Request 1: In the passage on stepping up into command, what do the first few weeks feel like no matter how good the handover is?
Request 2: Translate this sentence from the passage on stepping up into command into Spanish: "No matter how well prepared you are, there is a big difference between reading about it or being briefed about it, and living it."
Request 3: Go on with the passage on stepping up into command from the point where it ends.

Source excerpt:
BG Jacka CT-Charlie during Ex Talisman Sabre 19 (July 2019)
Stepping up: the first few months
It begins with a ‘drink from the fire hose’. No matter how good the handover – I had a good one – the first few weeks will still feel like trying to drink from the proverbial fire hose. No matter how well prepared you are, there is a big difference between reading about it or being briefed about it, and living it. I found the best way to get through the first month or so was to be honest with my command team about what I thought I knew and did not know, and to ask them to fill in the blanks for me as we went. The members of the command team who were posted to the unit the previous year understood, assisted me and were especially useful in highlighting to me what I didn’t know that I didn’t yet know. They also gave me the benefit of the doubt a few times when I needed something that seems simple in hindsight to be explained to me like I was a fifth-grader.

Text and item location entries
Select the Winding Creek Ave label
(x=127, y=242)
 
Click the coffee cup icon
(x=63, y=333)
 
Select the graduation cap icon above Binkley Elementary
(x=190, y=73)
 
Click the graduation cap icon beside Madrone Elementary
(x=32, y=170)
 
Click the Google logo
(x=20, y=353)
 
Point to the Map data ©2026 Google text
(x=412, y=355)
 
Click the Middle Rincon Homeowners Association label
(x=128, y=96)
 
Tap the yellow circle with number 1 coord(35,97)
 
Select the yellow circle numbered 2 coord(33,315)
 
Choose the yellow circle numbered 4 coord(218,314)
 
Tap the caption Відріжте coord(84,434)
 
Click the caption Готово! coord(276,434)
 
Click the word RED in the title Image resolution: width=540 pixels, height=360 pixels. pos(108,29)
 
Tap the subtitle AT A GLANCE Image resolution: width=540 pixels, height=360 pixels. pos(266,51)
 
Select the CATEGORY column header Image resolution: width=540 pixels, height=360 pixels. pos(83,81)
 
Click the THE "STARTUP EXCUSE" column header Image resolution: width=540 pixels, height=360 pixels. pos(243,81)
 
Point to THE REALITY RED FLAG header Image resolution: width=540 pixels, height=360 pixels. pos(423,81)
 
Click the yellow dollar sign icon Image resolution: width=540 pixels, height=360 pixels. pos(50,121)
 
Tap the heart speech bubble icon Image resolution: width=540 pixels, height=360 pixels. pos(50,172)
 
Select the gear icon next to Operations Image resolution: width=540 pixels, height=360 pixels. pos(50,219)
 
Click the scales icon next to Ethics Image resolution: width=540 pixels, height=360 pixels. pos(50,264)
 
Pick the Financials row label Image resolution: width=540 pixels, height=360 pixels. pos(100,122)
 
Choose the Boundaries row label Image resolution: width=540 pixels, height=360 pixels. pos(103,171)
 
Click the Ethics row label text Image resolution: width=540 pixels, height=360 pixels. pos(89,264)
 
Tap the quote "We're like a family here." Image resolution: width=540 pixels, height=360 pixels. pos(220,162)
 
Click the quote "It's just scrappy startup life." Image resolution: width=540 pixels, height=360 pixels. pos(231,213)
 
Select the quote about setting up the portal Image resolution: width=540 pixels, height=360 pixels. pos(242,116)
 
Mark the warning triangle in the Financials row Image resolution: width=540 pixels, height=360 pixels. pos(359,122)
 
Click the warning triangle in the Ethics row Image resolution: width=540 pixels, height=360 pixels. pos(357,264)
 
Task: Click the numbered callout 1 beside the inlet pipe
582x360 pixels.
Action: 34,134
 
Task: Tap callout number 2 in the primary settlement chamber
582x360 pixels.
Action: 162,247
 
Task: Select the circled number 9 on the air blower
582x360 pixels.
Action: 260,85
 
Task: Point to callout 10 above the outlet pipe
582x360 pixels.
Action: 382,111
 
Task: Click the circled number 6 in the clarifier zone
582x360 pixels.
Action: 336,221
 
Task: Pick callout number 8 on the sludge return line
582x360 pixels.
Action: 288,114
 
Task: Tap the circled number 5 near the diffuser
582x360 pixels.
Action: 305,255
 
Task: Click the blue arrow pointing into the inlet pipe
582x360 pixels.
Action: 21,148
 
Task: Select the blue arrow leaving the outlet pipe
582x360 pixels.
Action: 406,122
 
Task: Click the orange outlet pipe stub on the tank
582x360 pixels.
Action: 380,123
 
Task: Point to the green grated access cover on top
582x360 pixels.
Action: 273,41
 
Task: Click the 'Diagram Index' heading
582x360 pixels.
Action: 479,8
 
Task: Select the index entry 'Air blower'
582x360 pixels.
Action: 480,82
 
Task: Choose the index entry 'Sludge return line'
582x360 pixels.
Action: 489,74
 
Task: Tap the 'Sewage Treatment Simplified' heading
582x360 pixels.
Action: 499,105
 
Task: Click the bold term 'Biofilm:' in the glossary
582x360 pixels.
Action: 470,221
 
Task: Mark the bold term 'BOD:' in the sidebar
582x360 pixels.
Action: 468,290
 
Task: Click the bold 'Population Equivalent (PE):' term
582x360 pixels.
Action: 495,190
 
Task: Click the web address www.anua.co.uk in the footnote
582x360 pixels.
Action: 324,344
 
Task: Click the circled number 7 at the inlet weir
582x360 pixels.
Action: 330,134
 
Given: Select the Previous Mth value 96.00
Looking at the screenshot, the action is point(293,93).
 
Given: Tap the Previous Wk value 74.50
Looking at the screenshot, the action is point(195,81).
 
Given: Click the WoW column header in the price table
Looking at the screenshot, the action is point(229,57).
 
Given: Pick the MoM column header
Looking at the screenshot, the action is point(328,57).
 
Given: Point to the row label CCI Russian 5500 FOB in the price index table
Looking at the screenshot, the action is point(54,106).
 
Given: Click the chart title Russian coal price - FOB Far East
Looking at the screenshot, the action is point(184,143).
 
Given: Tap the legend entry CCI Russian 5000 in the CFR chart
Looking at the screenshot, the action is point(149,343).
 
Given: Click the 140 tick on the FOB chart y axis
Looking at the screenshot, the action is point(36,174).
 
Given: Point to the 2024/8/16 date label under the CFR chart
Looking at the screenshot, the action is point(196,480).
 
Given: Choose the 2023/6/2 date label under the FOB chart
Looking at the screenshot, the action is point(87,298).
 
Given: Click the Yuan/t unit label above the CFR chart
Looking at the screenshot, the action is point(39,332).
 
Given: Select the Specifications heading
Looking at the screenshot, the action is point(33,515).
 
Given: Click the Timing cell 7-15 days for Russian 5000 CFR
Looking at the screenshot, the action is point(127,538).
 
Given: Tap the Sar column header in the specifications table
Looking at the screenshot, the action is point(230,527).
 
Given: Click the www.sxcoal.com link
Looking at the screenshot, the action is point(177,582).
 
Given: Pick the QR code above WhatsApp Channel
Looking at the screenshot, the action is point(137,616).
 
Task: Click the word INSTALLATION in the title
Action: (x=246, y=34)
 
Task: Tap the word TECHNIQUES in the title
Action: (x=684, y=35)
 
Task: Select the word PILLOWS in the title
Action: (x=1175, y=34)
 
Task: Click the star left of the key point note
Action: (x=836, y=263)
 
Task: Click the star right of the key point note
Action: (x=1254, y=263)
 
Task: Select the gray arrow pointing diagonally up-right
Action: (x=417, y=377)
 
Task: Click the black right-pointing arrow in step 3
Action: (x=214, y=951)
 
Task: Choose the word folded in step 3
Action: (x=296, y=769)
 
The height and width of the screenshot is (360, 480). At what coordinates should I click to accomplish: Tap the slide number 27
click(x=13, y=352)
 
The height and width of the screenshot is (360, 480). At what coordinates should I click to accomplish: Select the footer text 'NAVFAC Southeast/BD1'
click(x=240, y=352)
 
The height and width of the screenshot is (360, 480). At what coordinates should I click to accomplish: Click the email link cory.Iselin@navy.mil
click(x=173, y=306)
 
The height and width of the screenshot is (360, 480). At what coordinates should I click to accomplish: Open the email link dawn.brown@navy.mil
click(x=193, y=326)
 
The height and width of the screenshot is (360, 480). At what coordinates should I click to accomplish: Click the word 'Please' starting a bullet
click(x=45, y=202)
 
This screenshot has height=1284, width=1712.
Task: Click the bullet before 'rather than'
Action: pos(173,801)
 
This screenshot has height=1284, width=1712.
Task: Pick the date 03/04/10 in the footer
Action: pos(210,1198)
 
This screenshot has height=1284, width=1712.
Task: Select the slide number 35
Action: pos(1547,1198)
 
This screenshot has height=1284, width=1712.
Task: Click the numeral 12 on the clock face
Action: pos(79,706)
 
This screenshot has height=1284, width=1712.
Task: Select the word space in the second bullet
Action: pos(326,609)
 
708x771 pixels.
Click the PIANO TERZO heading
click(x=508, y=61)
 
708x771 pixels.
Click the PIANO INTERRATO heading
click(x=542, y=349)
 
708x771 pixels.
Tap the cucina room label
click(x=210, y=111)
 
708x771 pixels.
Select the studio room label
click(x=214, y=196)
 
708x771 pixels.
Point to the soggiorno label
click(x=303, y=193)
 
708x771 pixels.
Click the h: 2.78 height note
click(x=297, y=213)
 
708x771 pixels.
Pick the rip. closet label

Task result 1: They feel like trying to drink from the proverbial fire hose.

Task result 2: Por muy bien preparado que estés, hay una gran diferencia entre leer sobre ello o recibir información al respecto, y vivirlo.

Task result 3:
My peers were also very supportive in similar ways during this period. Plus, they gave me a different perspective to that of my sub-unit command team members by virtue of their different rank, roles and experiences. Throughout my time as a sub-unit commander to date, picking up the phone and calling one of the other sub-unit commanders or, in the case of those located on the same base, going for a personal chat, has usually been quite informative and well worth the time. But this has never been more important or more useful than it was during my first month or so in command.
It helped me not to have an agenda before I began my posting. There is a school of thought that says that an incoming commander ought to have some idea of what they want their organisation to achieve and that they should work towards achieving this from day one. I could not disagree more strongly. From the outset I intentionally did not have a goal beyond ‘succeed’, and it took me at least a few months to figure out what that even meant. I took the time after my posting began to: gauge the unit’s and sub-unit’s existing culture, figure out which aspects I wanted to maintain and which to change, and how to do this; determine what my CO and subordinates needed and expected from me and how to achieve it; figure out the nature of the key personalities and relationships, and the best approach to working within the unit; and then finally to develop a vision and command style that was able to meet to the greatest possible extent all of the (sometimes competing) requirements placed upon the sub-unit.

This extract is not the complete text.